This project provides a solution for training and validating seq2seq models for information extraction. The method can be applied for any text-only type of document, such as legal, registration, news, etc. The project extracts information by question answering.
In this work, we evaluate sequence-to-sequence models as an alternative to token-level classification methods to extract information from documents. T5 models are finetuned to jointly extract the information and generate the output in a structured format. Post-processing steps are learned during training, eliminating the need for rule-based methods and simplifying the pipeline.
Neither the models weights nor the datasets are available for ethical issues.

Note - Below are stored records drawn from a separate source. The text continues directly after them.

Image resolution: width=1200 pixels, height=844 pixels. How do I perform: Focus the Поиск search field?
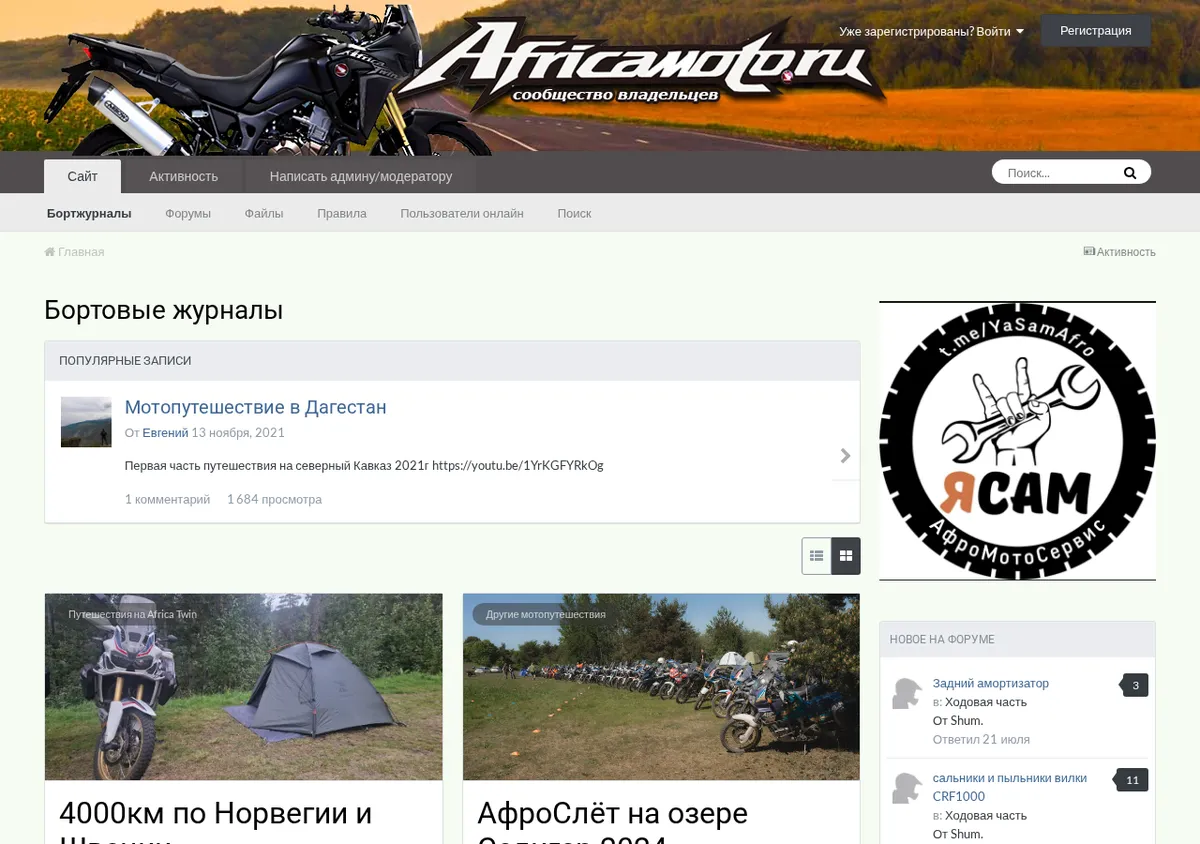coord(1058,173)
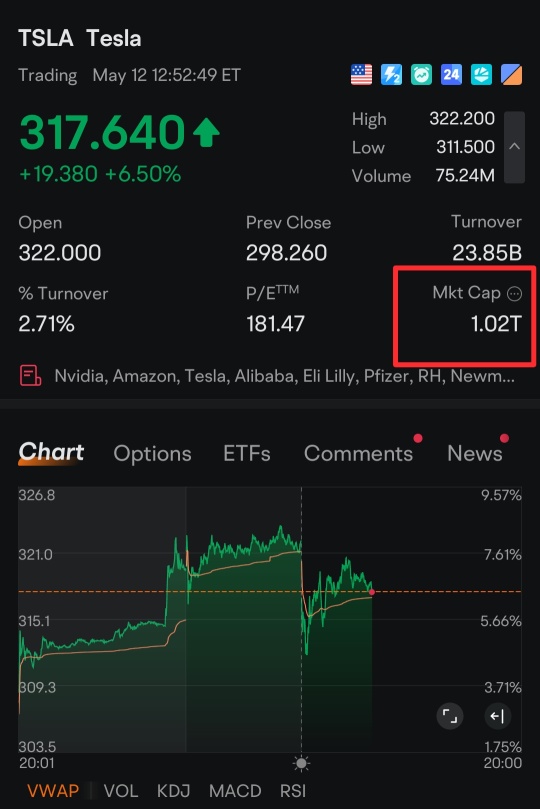Switch to the ETFs tab
This screenshot has width=540, height=809.
(x=247, y=454)
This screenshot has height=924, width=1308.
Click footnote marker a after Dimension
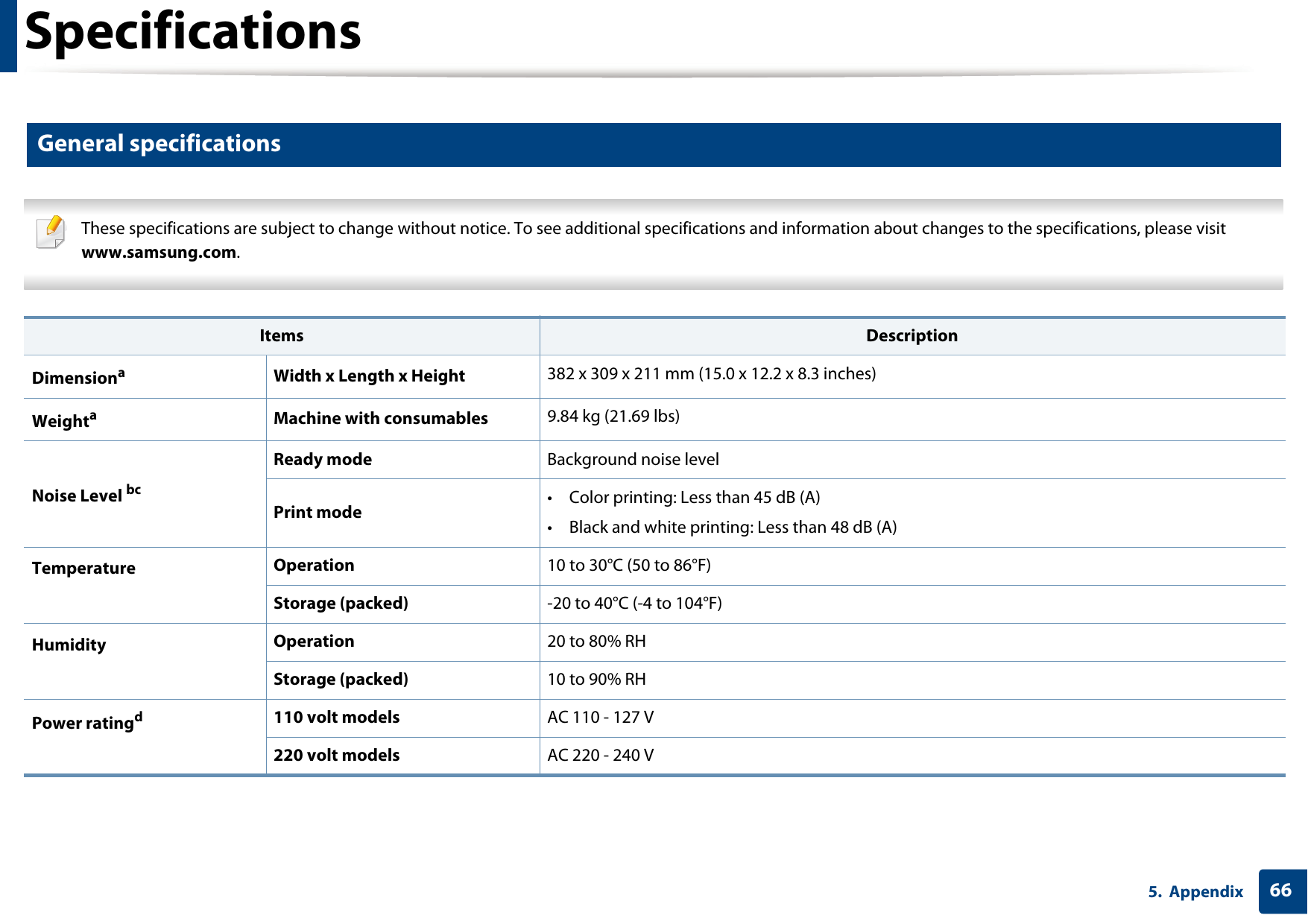(x=122, y=372)
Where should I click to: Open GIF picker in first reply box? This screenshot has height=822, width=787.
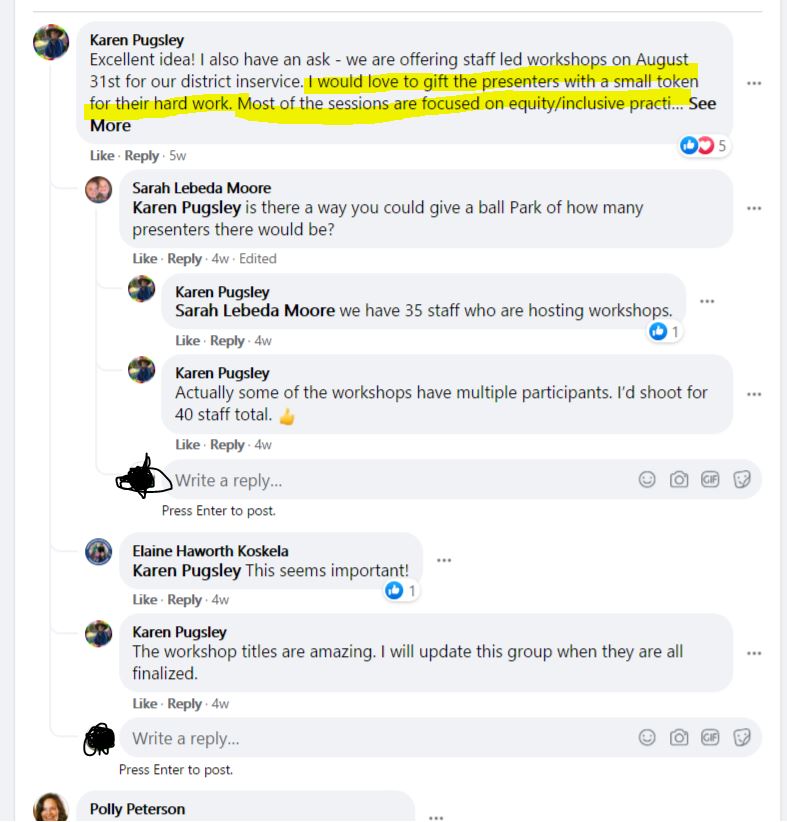(x=710, y=479)
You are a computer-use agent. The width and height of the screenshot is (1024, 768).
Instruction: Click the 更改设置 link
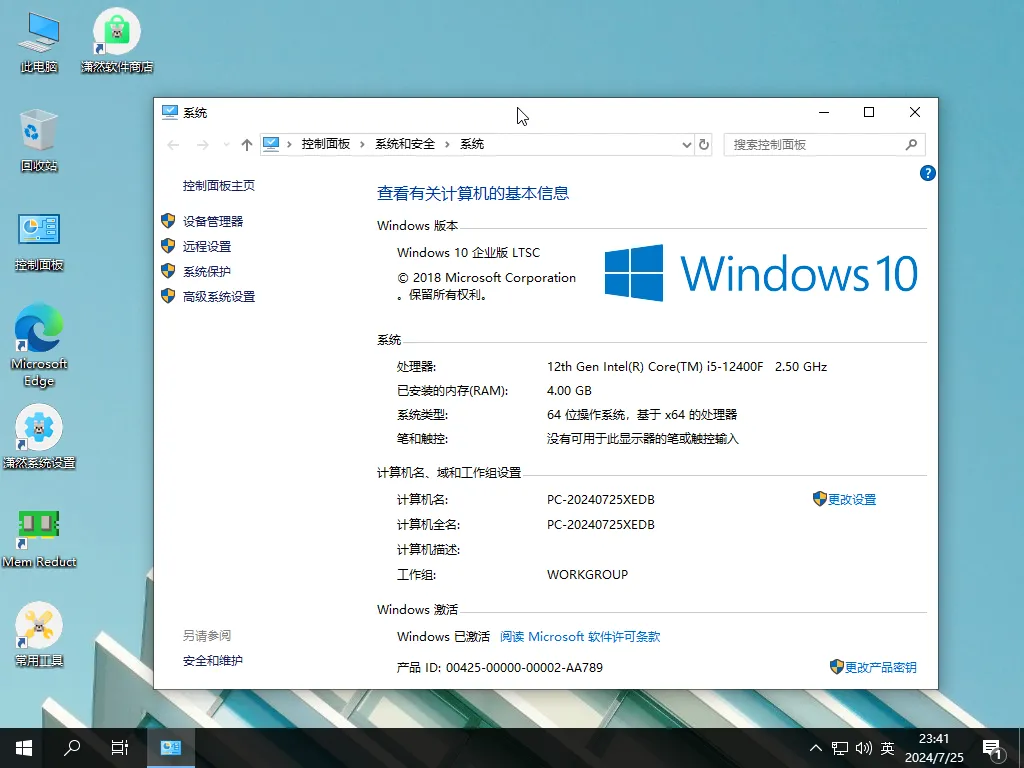click(x=852, y=499)
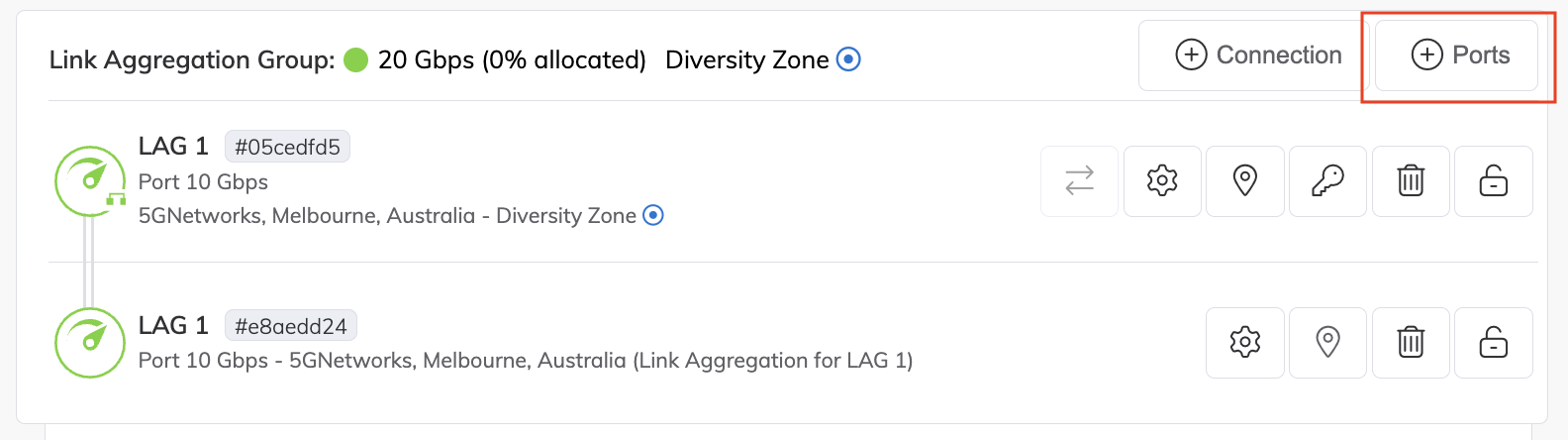Click location pin icon for LAG 1 #05cedfd5
1568x440 pixels.
click(1245, 181)
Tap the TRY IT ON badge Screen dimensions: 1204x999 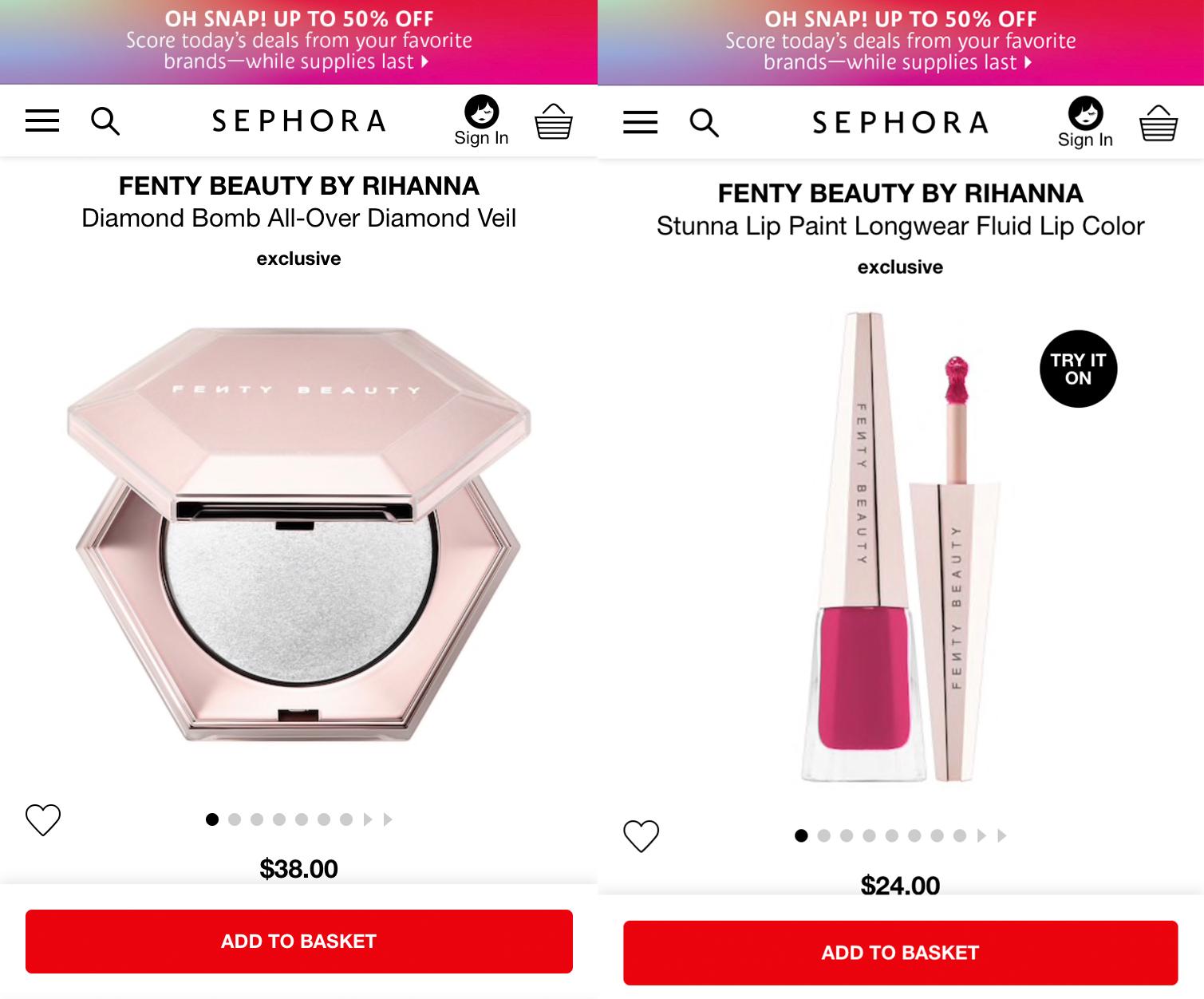point(1078,369)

But we make efforts to release the source code that works for different models of T5 family, and can be easily extended for new datasets and different languages.
Clone the repository and install via:
pip install .
Configure the parameters in params.yaml
. Then, preprocess the datasets by running:
python information_extraction_t5/data/convert_dataset_to_squad.py -c params.yaml
Start the fine-tuning experiment via:
python information_extraction_t5/train.py -c params.yaml
The code executes both the training and inference using the checkpoint with best exact matching over the validation set, as well as the complete post-processing that involves especially:
- selecting the most likely answer (the sliding window that provided the highest-probability response), and
- breaking compound answers in clean and individual sub-answers.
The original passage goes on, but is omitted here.